**DATA FOR PROCESSING**

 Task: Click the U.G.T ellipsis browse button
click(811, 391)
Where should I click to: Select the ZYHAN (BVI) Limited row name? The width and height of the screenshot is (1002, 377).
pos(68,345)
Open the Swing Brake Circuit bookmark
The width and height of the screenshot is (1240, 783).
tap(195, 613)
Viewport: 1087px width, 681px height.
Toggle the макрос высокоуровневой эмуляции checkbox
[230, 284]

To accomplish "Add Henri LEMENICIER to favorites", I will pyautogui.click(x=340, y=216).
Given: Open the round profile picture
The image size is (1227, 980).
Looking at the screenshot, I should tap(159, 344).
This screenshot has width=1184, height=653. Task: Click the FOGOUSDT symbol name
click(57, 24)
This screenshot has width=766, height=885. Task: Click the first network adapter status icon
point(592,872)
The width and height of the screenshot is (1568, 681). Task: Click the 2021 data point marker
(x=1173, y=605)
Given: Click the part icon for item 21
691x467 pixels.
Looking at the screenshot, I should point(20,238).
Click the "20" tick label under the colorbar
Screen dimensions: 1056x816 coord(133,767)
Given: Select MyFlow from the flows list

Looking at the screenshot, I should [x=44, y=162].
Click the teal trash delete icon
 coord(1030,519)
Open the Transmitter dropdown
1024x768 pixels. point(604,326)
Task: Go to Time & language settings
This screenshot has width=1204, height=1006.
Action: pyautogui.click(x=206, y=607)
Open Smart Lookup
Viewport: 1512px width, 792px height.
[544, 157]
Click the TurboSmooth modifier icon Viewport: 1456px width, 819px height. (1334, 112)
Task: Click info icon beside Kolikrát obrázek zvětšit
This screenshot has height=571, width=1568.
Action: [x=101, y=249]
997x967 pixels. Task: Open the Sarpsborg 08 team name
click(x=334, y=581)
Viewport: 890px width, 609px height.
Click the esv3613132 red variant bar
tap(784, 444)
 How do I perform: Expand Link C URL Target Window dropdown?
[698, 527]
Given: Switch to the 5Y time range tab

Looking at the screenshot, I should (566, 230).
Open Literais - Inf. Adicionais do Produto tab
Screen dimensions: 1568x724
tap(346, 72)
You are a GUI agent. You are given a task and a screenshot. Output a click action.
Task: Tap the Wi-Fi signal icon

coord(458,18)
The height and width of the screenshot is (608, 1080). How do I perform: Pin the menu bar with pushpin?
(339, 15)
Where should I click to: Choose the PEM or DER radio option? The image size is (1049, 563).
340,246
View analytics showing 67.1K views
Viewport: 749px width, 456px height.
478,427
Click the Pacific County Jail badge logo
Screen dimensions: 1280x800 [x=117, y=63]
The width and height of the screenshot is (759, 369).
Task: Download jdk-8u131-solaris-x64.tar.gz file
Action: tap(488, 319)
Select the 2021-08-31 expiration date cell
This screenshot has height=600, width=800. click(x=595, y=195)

**GOAL OF THE EXERCISE**
Without leaving anything out, retype the material exactly.

**RESPONSE TO THIS TASK**
 Task: Click the U.G.T ellipsis browse button
click(811, 391)
Where should I click to: Select the ZYHAN (BVI) Limited row name? The width and height of the screenshot is (1002, 377).
pos(68,345)
Open the Swing Brake Circuit bookmark
The width and height of the screenshot is (1240, 783).
tap(195, 613)
Viewport: 1087px width, 681px height.
Toggle the макрос высокоуровневой эмуляции checkbox
[230, 284]

To accomplish "Add Henri LEMENICIER to favorites", I will pyautogui.click(x=340, y=216).
Given: Open the round profile picture
The image size is (1227, 980).
Looking at the screenshot, I should tap(159, 344).
This screenshot has width=1184, height=653. Task: Click the FOGOUSDT symbol name
click(57, 24)
This screenshot has width=766, height=885. Task: Click the first network adapter status icon
point(592,872)
The width and height of the screenshot is (1568, 681). Task: Click the 2021 data point marker
(x=1173, y=605)
Given: Click the part icon for item 21
691x467 pixels.
Looking at the screenshot, I should point(20,238).
Click the "20" tick label under the colorbar
Screen dimensions: 1056x816 coord(133,767)
Given: Select MyFlow from the flows list

Looking at the screenshot, I should [x=44, y=162].
Click the teal trash delete icon
 coord(1030,519)
Open the Transmitter dropdown
1024x768 pixels. point(604,326)
Task: Go to Time & language settings
This screenshot has width=1204, height=1006.
Action: pyautogui.click(x=206, y=607)
Open Smart Lookup
Viewport: 1512px width, 792px height.
[544, 157]
Click the TurboSmooth modifier icon Viewport: 1456px width, 819px height. (1334, 112)
Task: Click info icon beside Kolikrát obrázek zvětšit
This screenshot has height=571, width=1568.
Action: [x=101, y=249]
997x967 pixels. Task: Open the Sarpsborg 08 team name
click(x=334, y=581)
Viewport: 890px width, 609px height.
Click the esv3613132 red variant bar
tap(784, 444)
 How do I perform: Expand Link C URL Target Window dropdown?
[698, 527]
Given: Switch to the 5Y time range tab

Looking at the screenshot, I should (566, 230).
Open Literais - Inf. Adicionais do Produto tab
Screen dimensions: 1568x724
tap(346, 72)
You are a GUI agent. You are given a task and a screenshot. Output a click action.
Task: Tap the Wi-Fi signal icon

coord(458,18)
The height and width of the screenshot is (608, 1080). How do I perform: Pin the menu bar with pushpin?
(339, 15)
Where should I click to: Choose the PEM or DER radio option? The image size is (1049, 563).
340,246
View analytics showing 67.1K views
Viewport: 749px width, 456px height.
478,427
Click the Pacific County Jail badge logo
Screen dimensions: 1280x800 [x=117, y=63]
The width and height of the screenshot is (759, 369).
Task: Download jdk-8u131-solaris-x64.tar.gz file
Action: tap(488, 319)
Select the 2021-08-31 expiration date cell
This screenshot has height=600, width=800. click(x=595, y=195)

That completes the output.